Pathological cardiac hypertrophy was an important inducement of heart failure, cardiac arrest, and other diseases. To explore how Vasn knockout induced pathological cardiac hypertrophy, bioinformatics and functional studies illustrated the possible mechanism by clarifying the influence of exosome miRNA on the p-MLC2 signal pathway. B-ultrasound, electrocardiogram, pathological staining, and Q-PCR were used to clarify the changes in typical imaging indexes, pathological indexes, and marker molecules. Exosome sequencing and bioinformatics analysis were carried out to mine key miRNA and signal pathways.
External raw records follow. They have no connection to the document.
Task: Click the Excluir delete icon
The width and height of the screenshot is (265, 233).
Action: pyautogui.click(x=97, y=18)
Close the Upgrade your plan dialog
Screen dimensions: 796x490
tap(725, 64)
Q-PCR, IHC, and WB were used to verify the changes in miRNA and related signal pathways. The changes in heart structure and function were detected by pathological staining, electron microscopy, B-ultrasound, and blood biochemistry in the heart tissues and blood of Vasn knockout mice. Vasn knockout mice showed typical imaging, pathological, and molecular features of PCH. Differential analysis of exosome miRNA showed that let-7g-5p, let-7f-5p, and miR-148a-3p significantly increased in the exosomes of Vasn-knockout mice heart. Bioinformatics analysis showed that let-7g-5p and let-7f-5p targeted the Calm/MLCK/p-MLC2 signal pathway, and miR-148a-3p targeted the Rhoa/ROCK1/p-MLC2 signal pathway. The expression levels of miRNA were significantly up-regulated, but related proteins of signal pathways were significantly reduced in Vasn knockout mice. The structure and function showed obvious damage in Vasn knockout mice. VASN knockout led to pathological cardiac hypertrophy, which may regulate the p-MLC2 signalling pathway through exosomal miRNA.